If you want to reach a high level in your career it is essential to do the reading. What do I mean by this? I see it as the act of lifelong learning and studying the fields you want to be good at. Let’s dive into it.
The Basics
To succeed in a certain field and to be of real help to the people you are seeking to serve contains more than having specialized knowledge. This is only the starting point. You must do the reading and study the basics (always go back to them as a reminder and reference point) to gain a deep understanding of the specifics in the field. Add your experience and you are on the right track to becoming a (one-track-)specialist. By the way, prefer reading from paper.
The Overlooked Outside-the-Box-Knowledge
What I often miss is the general knowledge about where a specific field is integrated and what the implications and connections are.
Western medicine serves as a good example of this. Students do the basic studies in the first part and start to specialize afterwards. This is the way to go for some fields like e. g. orthopaedic, plastic and trauma surgery. We want our focused specialists there for sure. On the opposite, if you are specialized in dermatology, dental or internal medicine, the implications for the treatment are completely different. There are literally hundreds if not thousands of possible causes of illness in these fields. If you are too focused here, you probably miss the point. You need to comprehend the body as a system of many interrelated systems. Turn a set screw here and see what happens to all the other parts.
Therefore, a general understanding of the higher level is so important. As a preparation for my altMBA training, we got a bunch of books and a reading list with 81 resources on it. Part of the training was to get better at handling overwhelm. You were to choose which resources you want to dive into. Some were completely outside the box and some hit the button of my expectations about the training exactly.
The point is, that you will always benefit from a broader understanding. The more you study also what seems to be outside of your field the more you understand the connections and implications between your field and the higher system.
How to Start?
Read as much as you can. Choose topics within, near and outside of your desired field. Study books and resources on system thinking such as Thinking in Systems by Donnella Meadows or Mental Models. Choose 2 to 3 weekly newsletters as the basis for new ideas. I can recommend the one of James Clear and Farnham Street as a good mixture of habit related topics and higher thinking related resources.

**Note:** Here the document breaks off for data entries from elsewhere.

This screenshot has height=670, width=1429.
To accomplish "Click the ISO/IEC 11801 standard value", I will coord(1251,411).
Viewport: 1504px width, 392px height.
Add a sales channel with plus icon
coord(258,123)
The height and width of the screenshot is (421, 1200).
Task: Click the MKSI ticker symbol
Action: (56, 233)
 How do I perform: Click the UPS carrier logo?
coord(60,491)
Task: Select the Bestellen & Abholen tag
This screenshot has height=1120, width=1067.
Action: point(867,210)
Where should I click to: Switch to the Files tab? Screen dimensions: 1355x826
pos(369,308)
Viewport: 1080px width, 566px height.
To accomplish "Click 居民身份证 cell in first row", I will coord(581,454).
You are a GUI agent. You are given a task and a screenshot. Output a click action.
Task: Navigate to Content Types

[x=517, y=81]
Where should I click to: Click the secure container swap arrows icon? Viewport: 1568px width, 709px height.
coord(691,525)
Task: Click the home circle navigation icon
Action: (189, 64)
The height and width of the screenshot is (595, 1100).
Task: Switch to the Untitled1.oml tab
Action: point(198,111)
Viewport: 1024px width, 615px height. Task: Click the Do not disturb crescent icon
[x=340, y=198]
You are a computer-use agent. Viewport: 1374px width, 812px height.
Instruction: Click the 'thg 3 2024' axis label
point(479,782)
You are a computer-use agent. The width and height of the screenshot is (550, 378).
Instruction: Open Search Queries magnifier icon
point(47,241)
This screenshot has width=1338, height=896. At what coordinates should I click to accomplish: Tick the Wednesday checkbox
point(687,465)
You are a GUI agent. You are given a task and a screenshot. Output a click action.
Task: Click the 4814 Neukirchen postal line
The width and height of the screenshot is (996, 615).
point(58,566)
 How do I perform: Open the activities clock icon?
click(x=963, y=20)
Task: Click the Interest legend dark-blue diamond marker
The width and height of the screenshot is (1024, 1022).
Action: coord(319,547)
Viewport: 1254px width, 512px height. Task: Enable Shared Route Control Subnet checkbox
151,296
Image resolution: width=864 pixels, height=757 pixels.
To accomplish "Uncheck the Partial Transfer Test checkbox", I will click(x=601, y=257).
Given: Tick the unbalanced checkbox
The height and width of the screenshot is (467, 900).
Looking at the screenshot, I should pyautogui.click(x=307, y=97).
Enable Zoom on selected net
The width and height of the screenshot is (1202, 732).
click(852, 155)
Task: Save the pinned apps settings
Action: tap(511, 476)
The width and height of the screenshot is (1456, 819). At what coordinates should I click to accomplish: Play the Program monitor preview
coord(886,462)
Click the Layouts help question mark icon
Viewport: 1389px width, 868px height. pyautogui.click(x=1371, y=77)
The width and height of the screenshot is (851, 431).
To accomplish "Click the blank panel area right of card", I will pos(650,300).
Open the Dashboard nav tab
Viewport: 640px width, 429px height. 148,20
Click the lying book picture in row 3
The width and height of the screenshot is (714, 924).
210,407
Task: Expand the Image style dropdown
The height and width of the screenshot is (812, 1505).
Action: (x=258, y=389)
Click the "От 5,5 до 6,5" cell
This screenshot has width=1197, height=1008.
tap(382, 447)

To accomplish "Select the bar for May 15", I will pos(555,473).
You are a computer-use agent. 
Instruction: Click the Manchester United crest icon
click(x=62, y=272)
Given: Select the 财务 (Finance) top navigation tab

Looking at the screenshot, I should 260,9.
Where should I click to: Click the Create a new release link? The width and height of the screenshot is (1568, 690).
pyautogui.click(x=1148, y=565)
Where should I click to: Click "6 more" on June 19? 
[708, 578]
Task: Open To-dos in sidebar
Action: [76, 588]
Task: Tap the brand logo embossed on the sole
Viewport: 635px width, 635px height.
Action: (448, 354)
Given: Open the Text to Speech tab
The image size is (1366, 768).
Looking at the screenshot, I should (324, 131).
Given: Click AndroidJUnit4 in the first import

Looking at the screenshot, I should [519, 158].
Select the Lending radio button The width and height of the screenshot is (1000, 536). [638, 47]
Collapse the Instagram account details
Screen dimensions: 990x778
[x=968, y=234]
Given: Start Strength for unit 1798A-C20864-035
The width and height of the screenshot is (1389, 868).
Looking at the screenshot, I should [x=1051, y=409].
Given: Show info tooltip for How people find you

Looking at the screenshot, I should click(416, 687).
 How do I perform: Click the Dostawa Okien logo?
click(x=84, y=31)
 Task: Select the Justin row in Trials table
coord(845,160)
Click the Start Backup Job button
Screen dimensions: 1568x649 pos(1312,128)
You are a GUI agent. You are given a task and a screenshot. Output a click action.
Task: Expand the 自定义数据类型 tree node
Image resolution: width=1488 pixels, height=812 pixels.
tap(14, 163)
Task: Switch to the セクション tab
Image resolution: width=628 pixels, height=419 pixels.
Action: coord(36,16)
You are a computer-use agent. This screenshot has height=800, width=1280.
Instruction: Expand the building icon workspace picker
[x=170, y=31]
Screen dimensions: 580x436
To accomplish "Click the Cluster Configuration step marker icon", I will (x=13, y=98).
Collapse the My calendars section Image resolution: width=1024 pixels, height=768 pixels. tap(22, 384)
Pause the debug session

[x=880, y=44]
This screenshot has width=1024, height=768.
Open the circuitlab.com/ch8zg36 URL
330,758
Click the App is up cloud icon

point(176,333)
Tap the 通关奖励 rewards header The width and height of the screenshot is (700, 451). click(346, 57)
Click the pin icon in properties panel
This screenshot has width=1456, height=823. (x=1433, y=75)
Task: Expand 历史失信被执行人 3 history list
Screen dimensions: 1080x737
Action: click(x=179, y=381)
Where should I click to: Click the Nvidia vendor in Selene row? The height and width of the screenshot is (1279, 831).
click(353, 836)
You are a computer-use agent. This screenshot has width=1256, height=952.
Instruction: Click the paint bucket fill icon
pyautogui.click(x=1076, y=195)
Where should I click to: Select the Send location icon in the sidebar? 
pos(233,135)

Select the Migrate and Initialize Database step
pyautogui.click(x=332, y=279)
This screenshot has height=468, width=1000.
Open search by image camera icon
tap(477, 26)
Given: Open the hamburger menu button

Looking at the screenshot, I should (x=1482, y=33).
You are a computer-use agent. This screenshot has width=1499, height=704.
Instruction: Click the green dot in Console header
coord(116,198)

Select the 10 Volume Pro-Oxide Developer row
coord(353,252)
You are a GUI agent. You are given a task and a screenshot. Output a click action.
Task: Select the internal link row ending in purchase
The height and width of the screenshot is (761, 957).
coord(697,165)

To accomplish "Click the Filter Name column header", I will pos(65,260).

And as long as you do not have a photographic memory start to develop a personal knowledge management system. I use Roam Research for this.
Besides that, fostering a mindset of a lifelong learner helped me a lot. I am never done. I do not need to know everything (that’s ok!) but still, I pursue to gain knowledge as much as I can. Be aware that it should not become an obsession. Instead, it should bring you joy and fulfilment.
Conclusion
A thorough understanding of your primary field builds a solid basis. You must do the reading in the fields you want to succeed in. Additionally, it is important to gain a deep understanding of the implications of your favourite fields within the broader spectrum. What are the interconnections, relations, and intersections to other fields? What happens when I change one thing here? How does the whole system react?
Choose some good weekly newsletters and start to build a personal knowledge management system as your second brain.
I wish you the best of luck in this endeavour.